### Video Transcript

The table lists the specific latent
heat of fusion for various metals. A student has 200 grams of an
unknown metal. The student heats the metal to its
melting point and then measures how much energy is absorbed by the metal for all of
it to melt, and gets a value of 79.6 kilojoules. Which of the four metals listed in
the table does the student have?

Okay, taking a look at this table,
we see that it has two rows. The first row lists four different
kinds of metal, aluminum, cobalt, iron, and nickel. In the second row, the specific
latent heat of fusion of those metals is given in units of kilojoules per
kilogram. When we talk about the specific
latent heat of fusion, that refers to the amount of energy that a substance needs to
go from a liquid to a solid or a solid to a liquid. In other words, it’s an amount of
energy needed to solidify or liquify one kilogram of some material.

Now, in our scenario, we’re told
that a student has a 200-gram mass of some unknown metal. The metal begins as a solid but
then is heated up to its melting point. And the student then measures how
much energy is absorbed by the metal in order for all of it to melt. So, our 200-gram sample has now
gone from completely solid to completely liquid. The student measures the energy
required for that phase transition from solid to liquid to be 79.6 kilojoules. Based on this information, we want
to figure out whether the student is working with aluminum, cobalt, iron, or
nickel. To figure that out, let’s recall a
mathematical relationship between specific latent heat, mass, and energy.

In general, the energy, 𝐸,
required to affect a phase transition is equal to the mass of the substance going
through that transition multiplied by the specific latent heat of that
substance. Looking again at our table, we’re
given the specific latent heat, in particular of fusion, for these four different
metals. In other words, for these metals,
we know capital 𝐿. But we don’t yet know the specific
latent heat of fusion of the unknown metal that our student is working with. It’s that that we want to identify
to know which of the four metals we’re using. Now, here’s what we do know about
our unknown metal and the energy involved. First, we know the mass of our
sample. That’s given as 200 grams. And we also know how much energy it
took to completely melt this sample of metal. We can call that energy 𝐸, and
we’re told that it’s equal to 79.6 kilojoules, 79.6 thousand joules.

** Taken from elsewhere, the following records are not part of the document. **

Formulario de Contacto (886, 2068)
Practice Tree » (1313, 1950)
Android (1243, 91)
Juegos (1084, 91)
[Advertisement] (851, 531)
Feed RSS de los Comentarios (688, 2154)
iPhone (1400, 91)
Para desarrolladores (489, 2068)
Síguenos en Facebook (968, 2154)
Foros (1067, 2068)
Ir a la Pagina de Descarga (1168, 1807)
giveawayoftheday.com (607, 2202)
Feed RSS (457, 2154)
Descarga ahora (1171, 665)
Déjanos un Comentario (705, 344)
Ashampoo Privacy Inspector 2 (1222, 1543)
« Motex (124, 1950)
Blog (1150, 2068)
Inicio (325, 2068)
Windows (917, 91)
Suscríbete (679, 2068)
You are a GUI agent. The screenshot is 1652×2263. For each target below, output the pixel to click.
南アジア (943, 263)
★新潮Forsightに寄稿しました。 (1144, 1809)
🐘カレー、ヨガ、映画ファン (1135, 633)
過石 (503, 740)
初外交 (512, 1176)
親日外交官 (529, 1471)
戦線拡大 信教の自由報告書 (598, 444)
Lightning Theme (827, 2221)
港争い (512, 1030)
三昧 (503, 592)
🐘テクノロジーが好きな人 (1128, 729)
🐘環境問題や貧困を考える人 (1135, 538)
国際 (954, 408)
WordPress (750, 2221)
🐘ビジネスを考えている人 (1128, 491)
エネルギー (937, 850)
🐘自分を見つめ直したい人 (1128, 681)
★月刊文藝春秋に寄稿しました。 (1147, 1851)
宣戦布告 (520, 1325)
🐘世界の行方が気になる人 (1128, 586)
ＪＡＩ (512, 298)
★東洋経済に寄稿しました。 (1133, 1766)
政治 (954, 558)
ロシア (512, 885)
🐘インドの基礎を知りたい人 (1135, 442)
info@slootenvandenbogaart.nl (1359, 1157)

Now, taking a look back over at our
expression for the energy 𝐸 in terms of the mass and the specific latent heat. We can see that if we divide both
sides by the mass involved, then that term cancels from the right and we arrive at a
mathematically equivalent statement. That the energy involved in this
transition divided by the mass of the substance is equal to the specific latent heat
of that substance. And it’s that value, capital 𝐿,
that we want to solve for for our as-yet-unknown metal.

So, to do it, we’ll divide the
energy we needed to melt the metal by the mass of the sample. In other words, we’ll divide 79.6
kilojoules by 200 grams. But before we do that, notice the
units in which our specific latent heats of fusion are given. They’re kilojoules per
kilogram. And we have kilojoules per
gram. So, before we do this division,
we’ll want to convert our mass into units of kilograms. We can recall that one kilogram of
mass is equal to 1000 grams, which means that to convert 200 grams into kilograms,
we’ll shift the decimal place three spots to the left, at which point we can see
that 200 grams is equal to 0.200 kilograms.

Looking at the units in our
fraction now, we see that they’re kilojoules per kilogram. They’re a match for the units in
terms of which the specific latent heats of fusion of these metals are given. So, we’re ready to divide. When we do, we find a result of 398
kilojoules per kilogram. And looking through our table, we
see that this is a match for the specific latent heat of fusion of aluminum. These tells us that the metal the
student is working with is aluminum.